____ Dataset extract

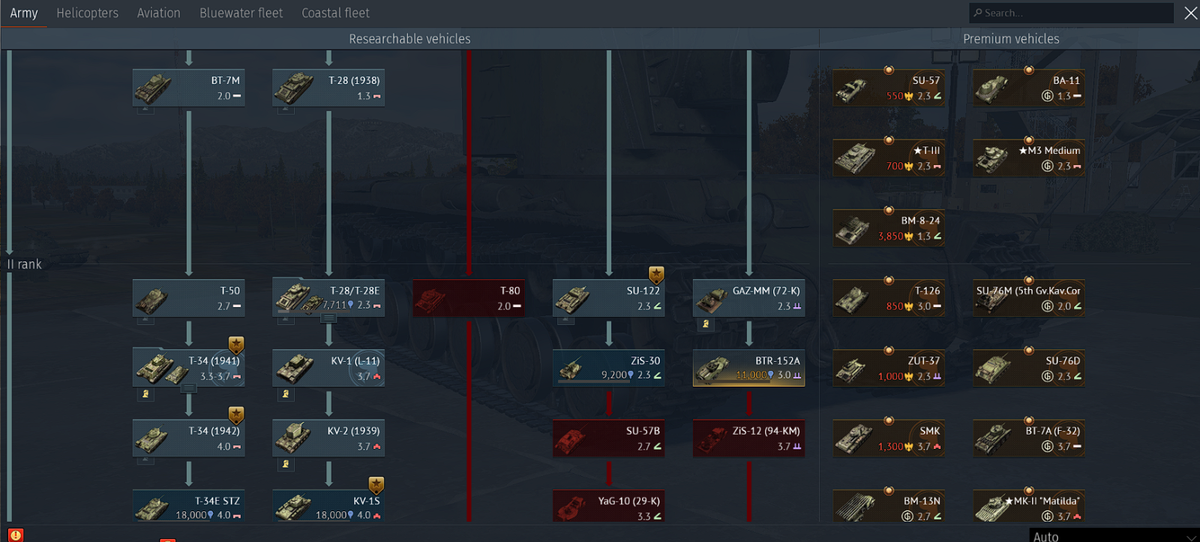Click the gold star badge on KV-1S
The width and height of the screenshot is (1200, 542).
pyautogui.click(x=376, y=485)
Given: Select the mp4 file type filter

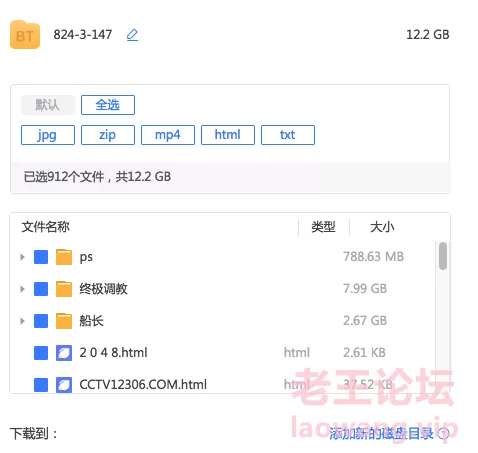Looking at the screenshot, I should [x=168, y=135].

________
____ Dataset extract

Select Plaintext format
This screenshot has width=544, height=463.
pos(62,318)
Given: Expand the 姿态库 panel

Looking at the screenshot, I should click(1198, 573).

________

What to do> Count the lines in the listing above that contain the string "Given", matching case exactly. Reply with the number only.

Exercise answer> 2